By replacing our exact memory residency check with a cheaper heuristic, we gain performance, but introduce blocking into the sendfile() system call. New PerSleepInfo measurements of the blocking behavior of sendfile() are shown in Table 5.
The resource label ``sfbufa'' indicates that the kernel has exhausted the sendfile buffers used to map filesystem pages into kernel virtual memory. We confirm that increasing the number of buffers during boot time may mitigate this problem in our test. However, based on the results of previous copy-avoidance systems (31,17), we opt instead to implement recycling of kernel virtual address buffers. With this change, many requests to the same file do not cause multiple mappings, and eliminates the associated virtual memory and physical map (pmap) operations. Caching these mappings may temporarily use more wired memory than no caching, but the reduction in overhead and address space consumption outweighs the drawbacks.
The other two resource labels, ``getblk'' and ``biord'', are related to disk access initiated within sendfile() when the requested pages are not in memory. Even though the socket being used is nonblocking, that behavior is limited only to network buffer usage. We introduce a new flag to sendfile() so that it returns a different errno value if disk blocking would occur. This change allows us to achieve the same effect as we had with mincore(), but with much less CPU overhead. We may optionally have the read helper process send data directly back to the client on a filesystem cache miss, but have not implemented this optimization.
However, even with blocking eliminated, we find performance barely changes when using sendfile() versus writev(), and we find that the problem stems from handling small writes. HTTP responses consist of a small header followed by file data. The writev() code aggregates the header and the first portion of the body data into one packet, benefiting small file transfers. In SpecWeb99, 35% of all static requests are for files 1KB or smaller.

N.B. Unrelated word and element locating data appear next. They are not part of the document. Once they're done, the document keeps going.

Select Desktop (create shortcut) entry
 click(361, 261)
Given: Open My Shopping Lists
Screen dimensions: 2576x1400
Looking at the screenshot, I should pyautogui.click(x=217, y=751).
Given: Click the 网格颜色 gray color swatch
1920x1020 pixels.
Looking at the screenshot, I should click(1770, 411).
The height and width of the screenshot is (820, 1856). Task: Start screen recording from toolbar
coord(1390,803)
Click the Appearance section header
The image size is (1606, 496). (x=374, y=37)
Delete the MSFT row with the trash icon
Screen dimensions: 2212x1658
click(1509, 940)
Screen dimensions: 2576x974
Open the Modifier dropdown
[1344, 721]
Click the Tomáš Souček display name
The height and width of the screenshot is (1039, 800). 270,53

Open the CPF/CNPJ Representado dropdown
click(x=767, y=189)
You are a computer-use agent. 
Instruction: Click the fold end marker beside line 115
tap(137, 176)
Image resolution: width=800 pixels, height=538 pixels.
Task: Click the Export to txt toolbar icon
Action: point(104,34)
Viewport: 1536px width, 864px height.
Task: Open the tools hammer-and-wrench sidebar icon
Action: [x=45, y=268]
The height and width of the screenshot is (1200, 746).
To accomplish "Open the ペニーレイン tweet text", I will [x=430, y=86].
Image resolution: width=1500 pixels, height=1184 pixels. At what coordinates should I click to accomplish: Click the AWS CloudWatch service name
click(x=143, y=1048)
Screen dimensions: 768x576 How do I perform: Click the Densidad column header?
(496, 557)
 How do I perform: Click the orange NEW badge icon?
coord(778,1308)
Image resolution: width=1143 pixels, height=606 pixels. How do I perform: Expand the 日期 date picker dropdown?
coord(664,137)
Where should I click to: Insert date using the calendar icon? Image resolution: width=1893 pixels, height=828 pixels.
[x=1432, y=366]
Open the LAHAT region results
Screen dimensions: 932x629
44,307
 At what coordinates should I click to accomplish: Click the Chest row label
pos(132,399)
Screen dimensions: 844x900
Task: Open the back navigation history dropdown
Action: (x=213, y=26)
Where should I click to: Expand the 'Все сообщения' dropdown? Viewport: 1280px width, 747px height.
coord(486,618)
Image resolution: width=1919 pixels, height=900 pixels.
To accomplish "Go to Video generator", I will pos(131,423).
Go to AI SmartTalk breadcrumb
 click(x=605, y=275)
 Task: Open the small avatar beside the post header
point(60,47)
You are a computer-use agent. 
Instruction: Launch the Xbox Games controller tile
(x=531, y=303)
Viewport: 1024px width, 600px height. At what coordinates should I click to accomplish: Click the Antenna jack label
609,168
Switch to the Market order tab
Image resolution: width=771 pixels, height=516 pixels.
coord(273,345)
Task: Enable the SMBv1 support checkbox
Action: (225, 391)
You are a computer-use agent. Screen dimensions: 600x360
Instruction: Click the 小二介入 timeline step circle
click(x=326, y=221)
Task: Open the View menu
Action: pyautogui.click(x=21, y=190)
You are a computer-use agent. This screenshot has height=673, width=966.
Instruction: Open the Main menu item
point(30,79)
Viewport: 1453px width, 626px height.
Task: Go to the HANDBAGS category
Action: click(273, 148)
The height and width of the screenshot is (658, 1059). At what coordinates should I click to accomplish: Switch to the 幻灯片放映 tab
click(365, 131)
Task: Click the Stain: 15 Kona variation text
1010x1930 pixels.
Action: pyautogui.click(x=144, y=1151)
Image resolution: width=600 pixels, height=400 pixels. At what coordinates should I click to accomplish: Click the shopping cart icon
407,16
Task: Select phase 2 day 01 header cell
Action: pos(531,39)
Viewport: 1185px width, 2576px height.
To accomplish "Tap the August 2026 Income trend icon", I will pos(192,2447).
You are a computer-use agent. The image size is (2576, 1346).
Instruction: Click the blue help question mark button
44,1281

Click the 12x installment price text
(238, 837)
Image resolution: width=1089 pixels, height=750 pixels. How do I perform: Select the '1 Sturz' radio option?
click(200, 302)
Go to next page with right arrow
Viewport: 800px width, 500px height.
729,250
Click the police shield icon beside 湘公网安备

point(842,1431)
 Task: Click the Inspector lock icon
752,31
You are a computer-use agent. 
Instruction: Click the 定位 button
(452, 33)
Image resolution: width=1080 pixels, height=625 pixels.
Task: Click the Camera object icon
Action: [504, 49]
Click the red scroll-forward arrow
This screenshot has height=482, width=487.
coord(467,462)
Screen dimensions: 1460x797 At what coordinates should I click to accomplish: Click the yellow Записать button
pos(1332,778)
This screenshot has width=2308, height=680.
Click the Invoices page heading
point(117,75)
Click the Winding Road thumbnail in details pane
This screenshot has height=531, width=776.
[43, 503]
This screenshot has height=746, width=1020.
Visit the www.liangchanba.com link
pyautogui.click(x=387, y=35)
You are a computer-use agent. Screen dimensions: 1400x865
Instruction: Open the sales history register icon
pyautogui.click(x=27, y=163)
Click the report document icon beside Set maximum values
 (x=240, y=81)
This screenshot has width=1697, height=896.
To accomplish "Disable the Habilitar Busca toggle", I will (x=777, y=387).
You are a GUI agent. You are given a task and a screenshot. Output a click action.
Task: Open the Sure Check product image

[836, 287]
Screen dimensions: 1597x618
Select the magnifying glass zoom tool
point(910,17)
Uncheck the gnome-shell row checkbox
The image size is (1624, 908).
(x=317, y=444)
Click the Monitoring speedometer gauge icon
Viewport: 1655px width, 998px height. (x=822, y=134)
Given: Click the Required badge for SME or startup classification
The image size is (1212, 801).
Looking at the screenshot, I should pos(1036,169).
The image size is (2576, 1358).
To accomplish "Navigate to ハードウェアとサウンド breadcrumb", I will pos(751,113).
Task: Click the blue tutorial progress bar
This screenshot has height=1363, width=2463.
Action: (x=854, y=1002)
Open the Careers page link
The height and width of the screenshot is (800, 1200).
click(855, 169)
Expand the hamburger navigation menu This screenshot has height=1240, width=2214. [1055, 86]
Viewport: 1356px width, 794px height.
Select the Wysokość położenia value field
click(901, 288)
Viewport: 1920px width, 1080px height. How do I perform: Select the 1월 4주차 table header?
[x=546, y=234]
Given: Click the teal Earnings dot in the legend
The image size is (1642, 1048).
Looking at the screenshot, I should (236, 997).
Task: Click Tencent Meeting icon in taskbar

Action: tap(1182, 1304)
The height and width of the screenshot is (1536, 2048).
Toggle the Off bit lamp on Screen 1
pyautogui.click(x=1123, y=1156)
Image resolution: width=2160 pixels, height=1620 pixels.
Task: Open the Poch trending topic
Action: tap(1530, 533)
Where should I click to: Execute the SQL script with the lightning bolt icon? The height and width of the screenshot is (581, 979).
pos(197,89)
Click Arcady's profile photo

The FreeBSD sendfile() call includes parameters specifying headers and trailers to be sent with the data, whereas the Linux implementation does not. Linux introduces a new socket option, TCP_CORK, to delay transmission until full packets can be assembled. While FreeBSD's ``monolithic'' approach provides enough information to avoid sending a separate header, its implementation uses a kernel version of writev() for the header, thus generating an extra packet. We improve this implementation by creating an mbuf chain using the header and body data before sending it to lower levels of the network stack. This change generates fewer packets, improving performance and network latency. Results of these changes on a microbenchmark are shown in Figure 7. With the sendfile() changes, we are able to achieve a SpecWeb99 score of 820, with a dataset size of 2.7GB.